Good People takes a hard look at Canada’s problems and scours the planet for the places and solutions that offer hope. In this web special segment to go along the episode focusing on gun violence in Toronto, Mark Sakamoto talks with Nancy Bokma, the mother of late skateboarder Justin Bokma.
We talked with long time SBC contributor Nik Sexton, who directed this documentary.
Hey Nik, I remember you interviewed Justin for SBC in the past, what was your relation with him?
Justin was a good friend. I met him through another good friend Dan Bochart, back when those guys lived together in Parkdale, Toronto. I want to say this was in the early 2000’s.
For younger people, or for people who might not know Justin, can you tell us who he was and what happened to him?
He was a legend. A pro skater’s pro skater. Justin was on the cover of Transworld back lipping a young looking Hubba hideout. I can only speak from my vantage point because there’s a lot of great guys out there who knew Justin Bokma way better than me but whenever Justin would show up to a skate spot, you could literally watch everyone ooh n’ awe, then hear the whispers, “Holy shit that’s Justin Bokma.” He was that skater.
Justin Bokma was tragically taken from us July 1, 2016, working as a doorman at a Kensington market bar where he was fatally shot along with bartender and father of 2, Lefranc Matthews. The killers are still at large.
You directed the Justin and Nancy Bokma piece for Good People Canada, what is Good People Canada and how did this piece come together?
I’d been working on this new CBC/VICE doc show called “Good People” for some time. When we decided to make an episode on Toronto Gun Violence it was a no-brainer to talk with Nancy Bokma. The goal was to get the whole Justin story out there in a respectful way. Nancy is a wonderful lady and we still keep in touch to this day. She wants nothing more than justice for Justin, so whenever someone shares our Bokma piece or any other news story, to Nancy that’s one more ounce of hope they might catch the guys who did this.

Collection entries
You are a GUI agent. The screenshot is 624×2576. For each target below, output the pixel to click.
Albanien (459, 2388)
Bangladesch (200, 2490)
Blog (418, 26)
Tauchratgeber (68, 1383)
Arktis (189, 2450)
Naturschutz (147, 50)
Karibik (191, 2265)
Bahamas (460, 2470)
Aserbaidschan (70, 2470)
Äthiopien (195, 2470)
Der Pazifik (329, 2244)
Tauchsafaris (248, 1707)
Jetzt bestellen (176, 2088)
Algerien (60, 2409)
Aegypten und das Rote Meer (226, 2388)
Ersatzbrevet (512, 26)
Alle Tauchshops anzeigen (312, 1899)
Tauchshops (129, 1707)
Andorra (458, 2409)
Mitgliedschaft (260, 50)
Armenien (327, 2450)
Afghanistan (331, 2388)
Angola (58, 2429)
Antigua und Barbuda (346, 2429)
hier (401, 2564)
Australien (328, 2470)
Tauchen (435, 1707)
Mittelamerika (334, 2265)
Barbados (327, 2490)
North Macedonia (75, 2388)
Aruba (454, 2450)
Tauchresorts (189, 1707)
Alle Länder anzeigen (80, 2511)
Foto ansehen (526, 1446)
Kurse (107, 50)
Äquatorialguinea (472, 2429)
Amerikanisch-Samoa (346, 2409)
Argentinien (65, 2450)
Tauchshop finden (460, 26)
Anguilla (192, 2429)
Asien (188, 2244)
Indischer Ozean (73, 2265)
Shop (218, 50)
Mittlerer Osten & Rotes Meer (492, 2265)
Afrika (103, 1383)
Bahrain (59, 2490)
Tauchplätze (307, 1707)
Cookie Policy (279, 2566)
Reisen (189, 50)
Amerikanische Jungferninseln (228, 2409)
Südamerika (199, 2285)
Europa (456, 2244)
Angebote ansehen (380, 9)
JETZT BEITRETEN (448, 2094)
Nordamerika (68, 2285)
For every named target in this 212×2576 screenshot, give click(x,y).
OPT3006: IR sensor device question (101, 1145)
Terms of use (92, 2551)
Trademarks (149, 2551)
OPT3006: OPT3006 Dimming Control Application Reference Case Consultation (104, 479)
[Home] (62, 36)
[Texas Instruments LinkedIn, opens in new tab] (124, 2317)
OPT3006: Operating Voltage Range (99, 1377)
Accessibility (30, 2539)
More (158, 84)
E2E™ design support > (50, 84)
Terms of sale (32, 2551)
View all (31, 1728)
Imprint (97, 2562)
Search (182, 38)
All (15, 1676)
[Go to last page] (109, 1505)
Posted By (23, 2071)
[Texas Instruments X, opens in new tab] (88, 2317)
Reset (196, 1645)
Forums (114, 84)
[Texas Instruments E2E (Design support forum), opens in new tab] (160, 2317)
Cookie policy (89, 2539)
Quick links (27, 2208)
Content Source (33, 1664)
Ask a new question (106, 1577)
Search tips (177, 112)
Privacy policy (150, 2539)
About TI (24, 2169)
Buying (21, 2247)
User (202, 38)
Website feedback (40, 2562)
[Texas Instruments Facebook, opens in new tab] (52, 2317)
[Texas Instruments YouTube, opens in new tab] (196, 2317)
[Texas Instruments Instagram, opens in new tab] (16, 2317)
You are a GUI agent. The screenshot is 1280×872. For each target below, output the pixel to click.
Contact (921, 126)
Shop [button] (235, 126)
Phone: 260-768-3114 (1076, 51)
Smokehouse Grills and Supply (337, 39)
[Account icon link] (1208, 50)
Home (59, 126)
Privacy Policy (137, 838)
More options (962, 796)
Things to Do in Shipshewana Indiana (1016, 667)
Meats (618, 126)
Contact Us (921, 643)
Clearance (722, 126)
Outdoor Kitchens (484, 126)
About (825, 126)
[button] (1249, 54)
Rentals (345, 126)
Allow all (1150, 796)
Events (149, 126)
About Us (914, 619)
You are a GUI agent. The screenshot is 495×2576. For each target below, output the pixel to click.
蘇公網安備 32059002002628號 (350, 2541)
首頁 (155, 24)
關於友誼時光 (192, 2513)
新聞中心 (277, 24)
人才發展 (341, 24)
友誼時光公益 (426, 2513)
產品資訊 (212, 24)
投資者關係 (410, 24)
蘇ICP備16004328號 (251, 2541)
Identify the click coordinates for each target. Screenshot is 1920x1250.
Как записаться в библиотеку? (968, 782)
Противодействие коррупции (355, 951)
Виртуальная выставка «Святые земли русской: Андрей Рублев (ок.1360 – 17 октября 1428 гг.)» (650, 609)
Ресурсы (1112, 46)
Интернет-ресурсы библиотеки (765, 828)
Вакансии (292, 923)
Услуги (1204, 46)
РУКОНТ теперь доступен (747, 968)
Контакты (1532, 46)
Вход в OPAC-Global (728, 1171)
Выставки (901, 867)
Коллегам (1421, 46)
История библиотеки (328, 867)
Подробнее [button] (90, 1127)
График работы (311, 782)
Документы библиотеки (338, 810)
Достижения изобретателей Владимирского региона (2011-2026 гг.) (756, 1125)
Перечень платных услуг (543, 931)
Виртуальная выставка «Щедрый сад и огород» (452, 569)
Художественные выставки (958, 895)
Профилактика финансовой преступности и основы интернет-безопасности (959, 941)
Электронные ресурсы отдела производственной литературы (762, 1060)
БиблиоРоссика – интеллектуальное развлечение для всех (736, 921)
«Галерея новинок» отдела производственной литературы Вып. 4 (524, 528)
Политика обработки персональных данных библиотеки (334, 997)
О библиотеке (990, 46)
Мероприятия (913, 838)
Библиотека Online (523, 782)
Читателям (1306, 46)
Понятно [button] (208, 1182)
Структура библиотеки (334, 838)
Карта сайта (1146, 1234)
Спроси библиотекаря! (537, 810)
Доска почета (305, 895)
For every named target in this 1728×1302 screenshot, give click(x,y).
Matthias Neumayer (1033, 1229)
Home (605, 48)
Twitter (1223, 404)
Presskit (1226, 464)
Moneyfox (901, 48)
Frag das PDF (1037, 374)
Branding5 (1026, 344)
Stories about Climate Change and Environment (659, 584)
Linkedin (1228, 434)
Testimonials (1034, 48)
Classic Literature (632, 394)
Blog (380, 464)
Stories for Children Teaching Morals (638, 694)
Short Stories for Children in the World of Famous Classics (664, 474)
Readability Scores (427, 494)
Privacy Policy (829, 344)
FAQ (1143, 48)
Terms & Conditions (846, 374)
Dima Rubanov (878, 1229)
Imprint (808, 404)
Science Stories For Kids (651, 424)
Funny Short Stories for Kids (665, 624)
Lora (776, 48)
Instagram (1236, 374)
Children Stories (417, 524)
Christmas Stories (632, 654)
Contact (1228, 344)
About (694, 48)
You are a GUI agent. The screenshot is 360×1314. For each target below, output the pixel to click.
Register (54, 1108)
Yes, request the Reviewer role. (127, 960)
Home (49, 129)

- Job 1 -
Do these statements agree with the interview about Justin Bokma? For each one, answer yes or no and quote the words of the interview that decide it.
(a) Nik Sexton met Justin through Dan Bochart.
(b) The people who killed Justin have been caught.
(c) "Good People" is a CBC/VICE documentary show.
- Job 2 -
In the entries, find the part that opens with the line containing "You are a GUI agent. The screenshot is 360×1314." and runs through the end of the entries. Add 66 to every coordinate in its answers, then write out all of that part's lines again, with the requests included.

- Written answer 1 -
(a) Yes: "I met him through another good friend Dan Bochart"
(b) No: "The killers are still at large."
(c) Yes: "this new CBC/VICE doc show called “Good People”"

- Written answer 2 -
You are a GUI agent. The screenshot is 360×1314. For each target below, output the pixel to click.
Register (120, 1174)
Yes, request the Reviewer role. (193, 1026)
Home (115, 195)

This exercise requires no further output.